Diastereoisomer-Specific Biotransformation of Hexabromocyclododecanes by a Mixed Culture Containing Dehalococcoides mccartyi Strain 195

Abstract

Hexabromocyclododecane (HBCD) stereoisomers may exhibit substantial differences in physicochemical, biological, and toxicological properties. However, there remains a lack of knowledge about stereoisomer-specific toxicity, metabolism, and environmental fate of HBCD. In this study, the biotransformation of (±)α-, (±)β-, and (±)γ-HBCD contained in technical HBCD by a mixed culture containing the organohalide-respiring bacterium Dehalococcoides mccartyi strain 195 was investigated.
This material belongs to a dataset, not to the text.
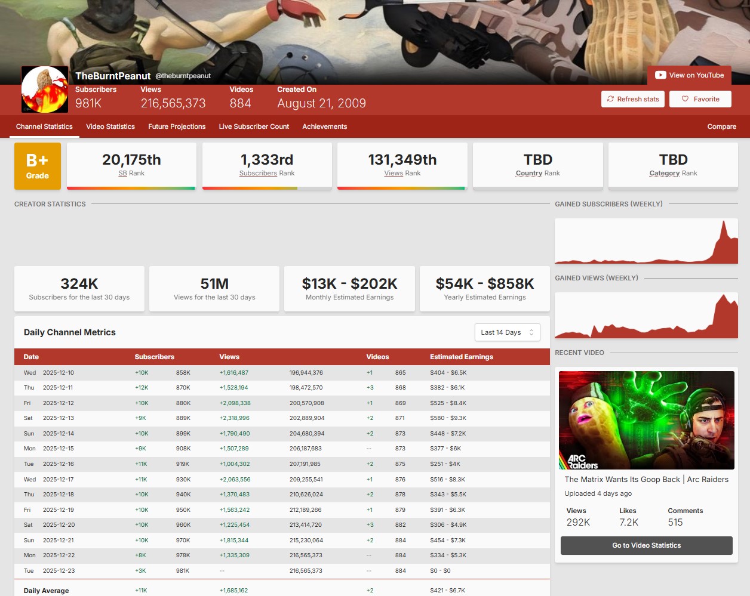Click the Gained Views weekly chart
Screen dimensions: 750x596
pyautogui.click(x=646, y=316)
Results showed that the mixed culture was able to efficiently biotransform the technical HBCD mixture, with 75% of the initial HBCD (∼12 μM) in the growth medium being removed within 42 days. Based on the metabolites analysis, HBCD might be sequentially debrominated via dibromo elimination reaction to form tetrabromocyclododecene, dibromocyclododecadiene, and 1,5,9-cyclododecatriene. The biotransformation of the technical HBCD was likely diastereoisomer-specific. The transformation rates of α-, β-, and γ-HBCD were in the following order: α-HBCD > β-HBCD > γ-HBCD. The enantiomer fractions of (±)α-, (±)β-, and (±)γ-HBCD were maintained at about 0.5 during the 28 days of incubation, indicating a lack of enantioselective biotransformation of these diastereoisomers. Additionally, the amendment of another halogenated substrate tetrachloroethene (PCE), which supports the growth of strain 195, had a negligible impact on the transformation patterns of HBCD diastereoisomers and enantiomers. This study provided new insights into the stereoisomer-specific transformation patterns of HBCD by anaerobic microbes and has important implications for microbial remediation of anoxic environments contaminated by HBCD using the mixed culture containing Dehalococcoides.